When I was teaching myself how to write many years ago, part of my daily regimen was to spend a half hour or so building my vocabulary, as if that was one of the keys to becoming a good writer. In a sense it is; without command of whatever language you're attempting to communicate in, your chances of communicating successfully plunge. But my initial approach to it was misguided. I simply memorized definitions of words, and, along with over-using a thesaurus, the result was my penning some of the most awkward sentences ever put to paper. Knowing the definition of a word is useful only if one understands what it means and knows how to use it properly. In English class this is called diction, but what it really comes down to is finding your voice.

Somewhere in this process of vocabulary building I stumbled across two books that opened my eyes to what I actually needed to do. The first was Norman Lewis' Word Power Made Easy. Instead of presenting lists of essential words and definitions to memorize, Lewis took a much different approach. First, he presented words in context, crafted brief stories around them so as to make them live. At the same time he examined their roots - often the Greek or Latin roots that served as building blocks and pointed to meaning. Then he presented additional words with the same roots. Grouped them. The result for me was, almost magically, without feeling I had memorized anything, a vocabulary that was suddenly bigger and more useful.

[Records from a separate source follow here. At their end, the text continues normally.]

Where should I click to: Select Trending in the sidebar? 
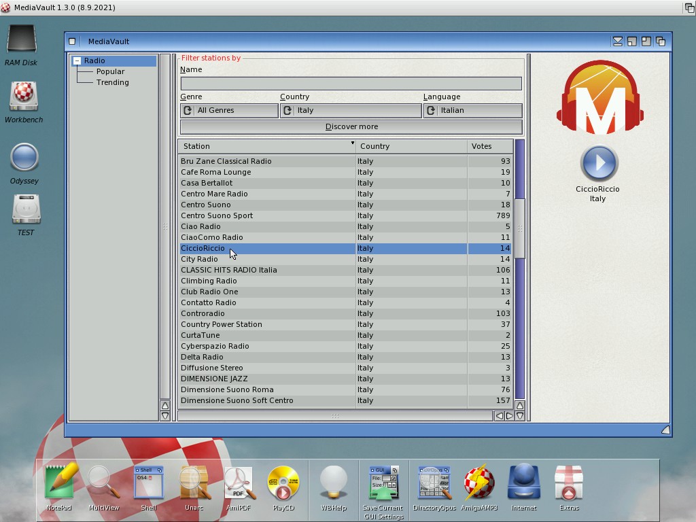point(112,82)
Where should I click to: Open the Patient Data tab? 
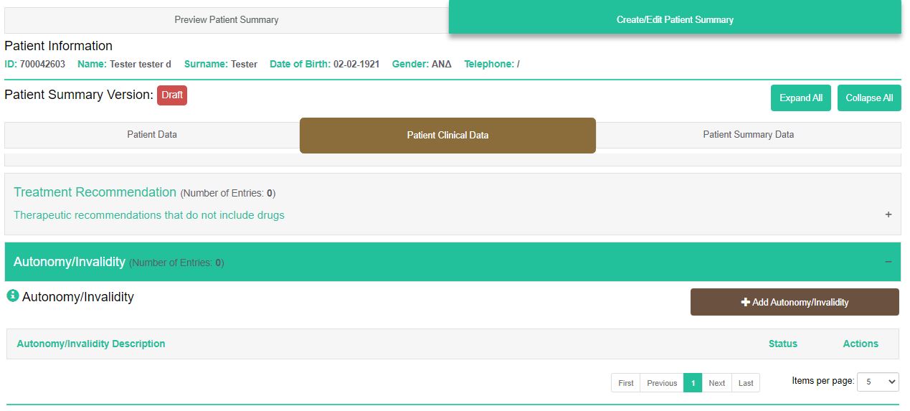[x=152, y=135]
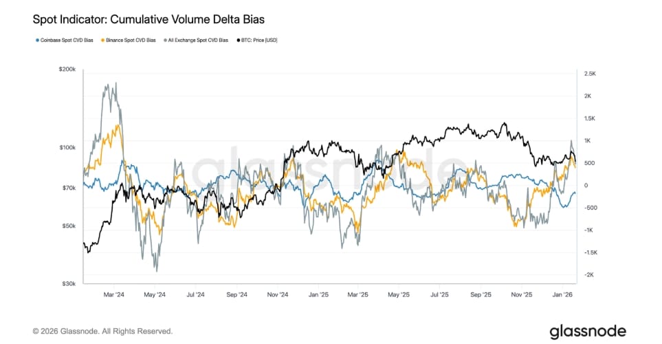Click the black BTC Price legend dot

click(238, 41)
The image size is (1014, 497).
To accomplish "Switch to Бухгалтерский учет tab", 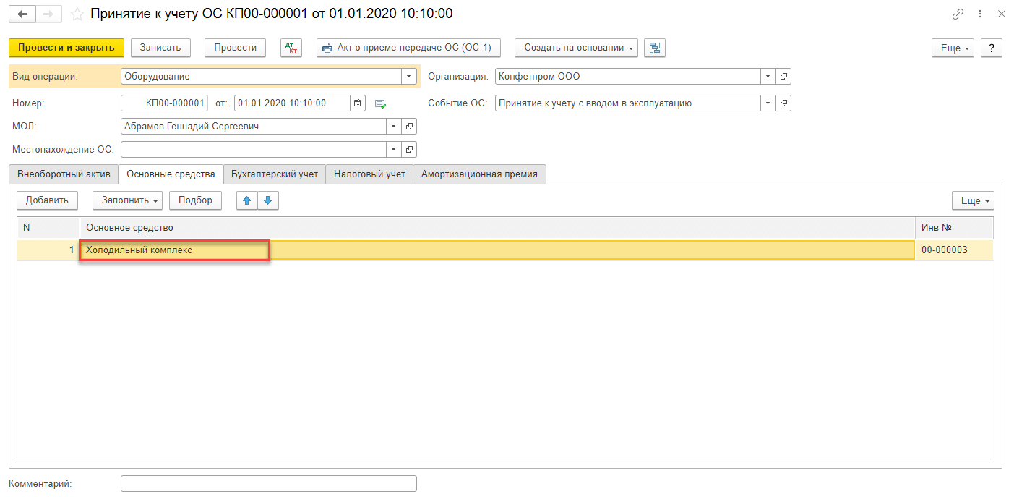I will [x=274, y=174].
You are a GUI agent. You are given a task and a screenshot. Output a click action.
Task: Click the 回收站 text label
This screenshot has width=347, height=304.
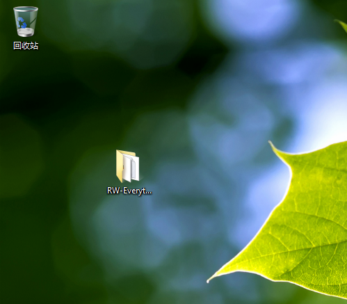point(26,45)
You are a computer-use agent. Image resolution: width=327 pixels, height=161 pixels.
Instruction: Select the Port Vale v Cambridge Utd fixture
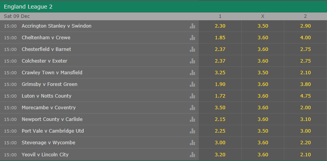tap(53, 131)
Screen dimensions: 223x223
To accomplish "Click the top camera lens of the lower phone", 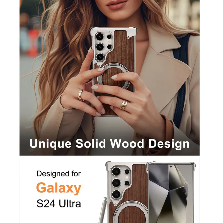I will [x=116, y=171].
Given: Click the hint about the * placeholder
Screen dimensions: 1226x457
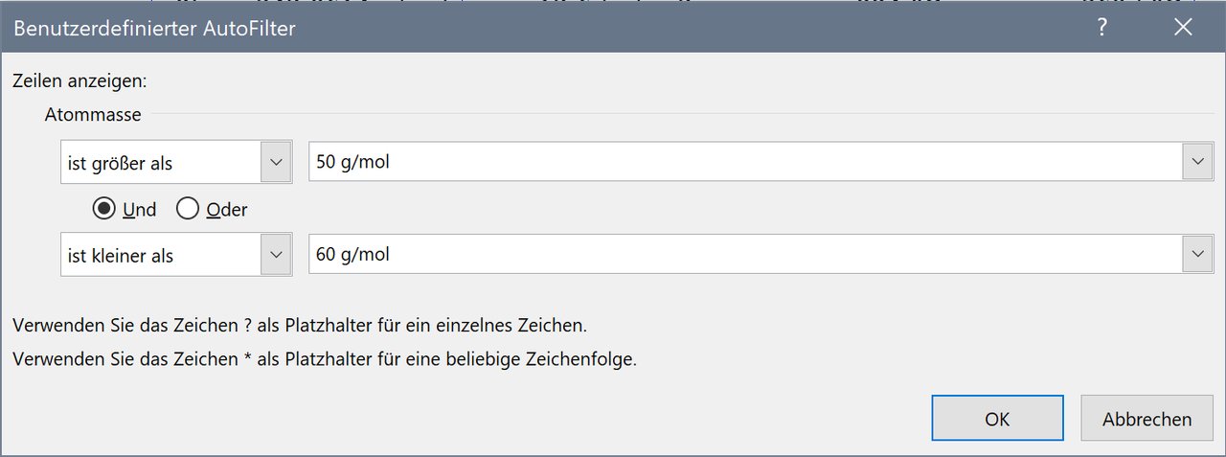Looking at the screenshot, I should (x=325, y=360).
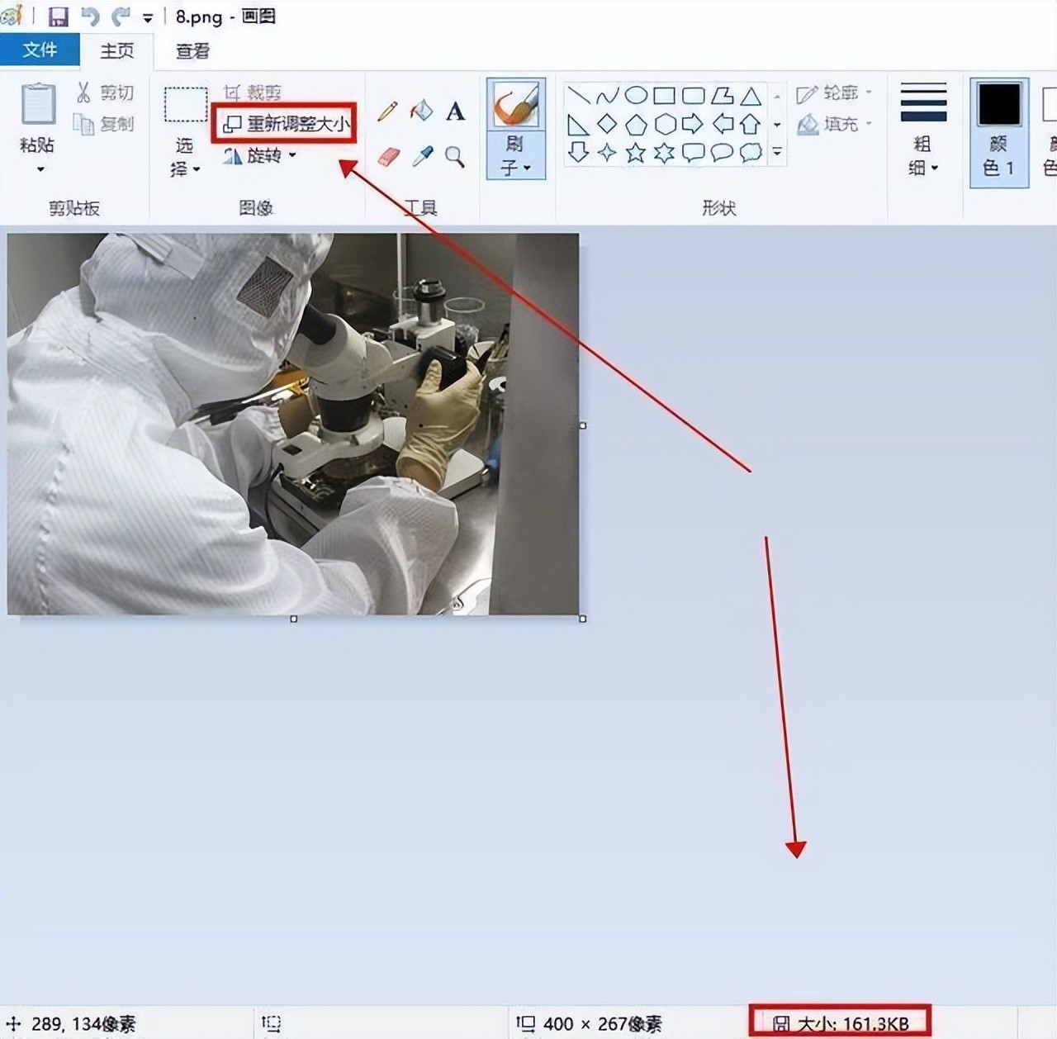
Task: Click the Cut (剪切) button
Action: (x=106, y=93)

A second book that has proven invaluable to me over many decades is Webster's Dictionary of Synonyms. This book accomplishes something critically important that a general dictionary does not: It groups words of similar meanings - synonyms, that is - and distinguishes in detail their various shades of meaning. This was an antidote to my over-usage of a thesaurus because early on I would often pluck what appeared seemed to be a more erudite or aurally pleasing word out and swap it with something similar in meaning without having a clue as to why the two words existed apart from each other in the first place - and almost always they existed apart for good reason.

What it comes down to this is: There are things that readers will not be able to grasp unless the proper words are used to describe whatever is being talked about.

Now, again and again and again, you'll hear something like this from inexperienced booksellers: "I just describe my books in plain language. Most buyers don't understand technical book terminology anyway and might even be put off by it." To this I say, bull. Sure, if you're selling low-dollar books, it probably won't matter much one way or the other how you describe them because you'll be selling them primarily as commodities on the basis of price. As you move up, however, how you describe your books (which have now moved into antiquarian realms) - the words you choose to do this - will become increasingly important. Most experienced booksellers and collectors speak a language of their own. At the higher end, many sales happen between booksellers as well, so if you're not speaking their language, you'll risk losing high outcome sales to both groups. It's important that your descriptions are both precise and concise. This is why bookselling terminology exists; it achieves both.